A.現行の相続法で夫が死亡した場合の妻および子の法定相続分は、妻1/2、子1/2となります。

従って、本件において、被相続人Aの遺産の総額は4000万円ですから、その相続分は、妻Bが2000万円、長男C・長女Dがそれぞれ1000万円となり(計算式 妻B⦅2000万円+2000万円⦆×1/2=2000万円、計算式 長男・長女⦅2000万円+2000万円⦆×1/2×1/2=1000万円)、妻Bが2階建の自宅を相続した場合には、預貯金の相続はないことになってしまいます。これでは、今後の生活が不安でたまりません。
 このため改正相続法では、配偶者居住権という制度を設けました(1028~1036条)。長年他方配偶者と共に自宅(土地建物)を建造・維持してきた配偶者の、その自宅での居住継続とその今後の生活を保護しようとするものです。立法担当者は、①建物敷地の現在価値-負担付所有権の価値=配偶者居住権の価値として、②負担付所有権の価値を、建物の耐用年数・築年数・法的利率等を考慮し、配偶者居住権の負担が消滅した時点での建物敷地の価値を算定したうえ、これを現在価値に引き直して求めることができる(負担付所有権者は負担消滅時まで建物敷地を利用することができないので、その分の収益可能性を割り引く必要がある)と説明しています。
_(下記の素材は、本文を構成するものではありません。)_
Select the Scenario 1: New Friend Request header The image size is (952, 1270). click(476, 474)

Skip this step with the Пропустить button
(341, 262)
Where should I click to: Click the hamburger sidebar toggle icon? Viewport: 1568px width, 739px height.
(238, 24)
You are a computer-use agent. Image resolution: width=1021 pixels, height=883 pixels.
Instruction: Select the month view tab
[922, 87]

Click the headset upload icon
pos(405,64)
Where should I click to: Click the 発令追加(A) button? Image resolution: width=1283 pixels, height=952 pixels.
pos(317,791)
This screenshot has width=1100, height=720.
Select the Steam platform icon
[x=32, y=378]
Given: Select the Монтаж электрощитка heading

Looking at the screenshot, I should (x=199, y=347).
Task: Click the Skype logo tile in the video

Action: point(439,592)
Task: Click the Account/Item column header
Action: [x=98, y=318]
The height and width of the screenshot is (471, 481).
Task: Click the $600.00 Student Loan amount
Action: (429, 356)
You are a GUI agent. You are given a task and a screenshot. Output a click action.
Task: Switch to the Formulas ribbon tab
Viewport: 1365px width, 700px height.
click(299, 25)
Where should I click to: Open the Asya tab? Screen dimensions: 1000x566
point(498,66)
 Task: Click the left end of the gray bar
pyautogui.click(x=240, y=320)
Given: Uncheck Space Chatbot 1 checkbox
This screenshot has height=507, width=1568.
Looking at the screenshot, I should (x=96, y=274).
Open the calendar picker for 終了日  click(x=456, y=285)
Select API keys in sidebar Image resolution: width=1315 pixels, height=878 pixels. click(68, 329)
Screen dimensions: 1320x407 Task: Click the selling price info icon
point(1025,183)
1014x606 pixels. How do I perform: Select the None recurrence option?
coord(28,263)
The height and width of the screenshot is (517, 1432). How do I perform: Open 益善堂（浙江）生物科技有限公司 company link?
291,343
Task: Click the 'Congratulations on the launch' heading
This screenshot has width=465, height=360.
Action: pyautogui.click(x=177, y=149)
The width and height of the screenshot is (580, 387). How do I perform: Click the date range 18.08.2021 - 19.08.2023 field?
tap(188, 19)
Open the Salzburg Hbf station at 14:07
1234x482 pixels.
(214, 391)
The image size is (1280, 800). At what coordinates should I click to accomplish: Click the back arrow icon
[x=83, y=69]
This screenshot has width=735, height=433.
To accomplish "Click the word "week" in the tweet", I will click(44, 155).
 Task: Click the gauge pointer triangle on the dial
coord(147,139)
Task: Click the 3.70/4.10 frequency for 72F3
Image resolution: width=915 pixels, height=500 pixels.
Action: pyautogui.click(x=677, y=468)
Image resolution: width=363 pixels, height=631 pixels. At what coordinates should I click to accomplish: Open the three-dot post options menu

 本件では、70歳女性の平均余命は19・98歳、築30年の2階建建物の耐用年数・法定利率年3%(民法404条)等を考慮して、現在の価値に引き直した負担付所有権の価値が決定されることになります。
 仮に、2階建建物の負担付所有権の価値が700万円、配偶者居住権の価値が1300万円だとすると、長男Cが負担付所有権を相続することになった場合は、①妻Bは、2階建建物の配偶者居住権(1300万円)と預貯金700万円、②長男Cは、2階建建物の負担付所有権(700万円)と預貯金300万円、③長女Dは、預貯金1000万円を、それぞれ相続することになります。
 配偶者居住権の制度は、来年4月1日から施行されます。今後、配偶者の保護に繋がる運用を期待したいと思います。